I just saw Give Me Everything on Rebel Yell & Lupa J’s ‘Cry-Dance’ playlist, which feels like a very apt description of the type of music you make. Lots of sexy yearning! Is there a particular vibe or emotional chord you’re trying to hit with Beat Boy? And do you have a favourite song off the album?

 OMG yes so sweet of them! There’s no one universal mood I’m trying to hit, but it’s paramount to me that the songs feel earnest and sincere. Even if songs are silly, I still don’t ever want them to be a throw away or jokes. A song like “Disorder” has some really ridiculous parts to it, but I think something can be stupid and deeply affecting at the same time. I hate the idea that to be taken seriously or earnestly you need to be this super dour intellectual or something. People are complex and they can be totally silly and incredibly profound at the same time. We all have the capacity for range! I guess when I’m making work I’m conscious that I can only think from my own place, I don’t know what it is to be anything else, so I hope that the consistency of the emotional chord is that these are genuine feelings or ideas, regardless of how speculative they are. A range of moments but held together tightly close to one another. The album is like a little snapshot at this one place in time, and the different feelings or moments that are contained within that chunk. I hope it feels like an album rather than a random collection of songs though, but I think that hopefully ties together - maybe it’s like little different rooms but in one house or something? 

Favourite song though… that’s hard and it shifts a lot, but I think it’s probably “Pairing”. There were so many weird early versions of “Pairing” and originally, I’d planned it as this instrumental baroque giallo but it very quickly came together in quite a different way, and the second half came out of nowhere. That screaming sample in the later section just feels like this massive catharsis. I like that it opens the album too, that feels important.

Beat Boy is a hydra of dystopian sounds, you just can’t slot it into a genre-- which makes it so incredibly special. Loving the darkcore industrial strains in ‘Small Birds’ to the dirty pop cuts dangling throughout ‘Carabiner Boys’.  How do you find the ‘right’ space between broody techno and dance-able, sexy club music, production-wise? 

I’ve always been someone who gets distracted and excited by things quite randomly and quickly, so the biggest thing in making music is that it has to feel right for me. I hate to keep talking about being “real” as well (because it’s such a loose concept and it sounds like some Jackson Maine-type Star is Born nonsense), but when I’m making music I must feel propelled or something. I don’t really worry if the songs gel together, I just hope that my approach and ideas tie it together. I think if I make them in a way that feels right to me, then it naturally comes together. I’m lucky because the music for “Carabiner Boys” and “Give Me Everything” were made by my friend William Sneddon, and he’s able to make songs that are much more smooth and beautiful than I could, so when I was writing lyrics for them it gave me the chance to approach it differently than I normally would by myself? I’m also bad at making decisions and committing to one single idea, so I want the option of doing it all lol!

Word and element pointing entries
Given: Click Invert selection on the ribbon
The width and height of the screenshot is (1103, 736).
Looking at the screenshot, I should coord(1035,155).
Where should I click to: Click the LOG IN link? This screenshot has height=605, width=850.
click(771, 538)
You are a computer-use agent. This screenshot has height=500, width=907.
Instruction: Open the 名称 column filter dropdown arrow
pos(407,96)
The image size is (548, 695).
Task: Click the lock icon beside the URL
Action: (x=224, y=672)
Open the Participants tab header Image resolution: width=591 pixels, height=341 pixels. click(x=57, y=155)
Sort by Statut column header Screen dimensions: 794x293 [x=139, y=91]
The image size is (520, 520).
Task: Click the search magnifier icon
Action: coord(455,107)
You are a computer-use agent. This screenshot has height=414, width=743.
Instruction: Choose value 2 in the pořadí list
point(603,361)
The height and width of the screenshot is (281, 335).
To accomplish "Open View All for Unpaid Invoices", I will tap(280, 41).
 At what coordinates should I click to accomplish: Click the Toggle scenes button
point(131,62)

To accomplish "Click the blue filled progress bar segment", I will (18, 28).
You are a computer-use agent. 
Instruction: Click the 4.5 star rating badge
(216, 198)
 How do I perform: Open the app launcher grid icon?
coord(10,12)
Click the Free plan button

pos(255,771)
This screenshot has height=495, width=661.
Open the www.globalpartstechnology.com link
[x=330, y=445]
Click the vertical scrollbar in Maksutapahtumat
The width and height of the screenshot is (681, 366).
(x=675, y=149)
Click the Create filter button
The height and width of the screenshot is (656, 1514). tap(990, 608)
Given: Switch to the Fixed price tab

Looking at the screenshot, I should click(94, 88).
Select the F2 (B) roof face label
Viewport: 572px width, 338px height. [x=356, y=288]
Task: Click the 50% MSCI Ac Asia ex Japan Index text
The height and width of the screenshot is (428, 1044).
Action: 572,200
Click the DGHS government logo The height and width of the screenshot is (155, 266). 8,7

Tasks to perform:
a) In the Beat Boy interview above, repeat word for word the part that opens with the words containing "I just saw Give" and closes with "off the album?".
b) Check each statement against the Beat Boy interview above, answering yes or no and quoting the words that decide it: (i) the person answering names "Disorder" as their favorite song on the album; (ii) William Sneddon made the music for "Carabiner Boys"; (iii) "Pairing" is the first song on the album.

Solutions to the problems:
a)
I just saw Give Me Everything on Rebel Yell & Lupa J’s ‘Cry-Dance’ playlist, which feels like a very apt description of the type of music you make. Lots of sexy yearning! Is there a particular vibe or emotional chord you’re trying to hit with Beat Boy? And do you have a favourite song off the album?

b)
(i) No: "Favourite song though… that’s hard and it shifts a lot, but I think it’s probably “Pairing”."
(ii) Yes: "the music for “Carabiner Boys” and “Give Me Everything” were made by my friend William Sneddon"
(iii) Yes: "I like that it opens the album too, that feels important."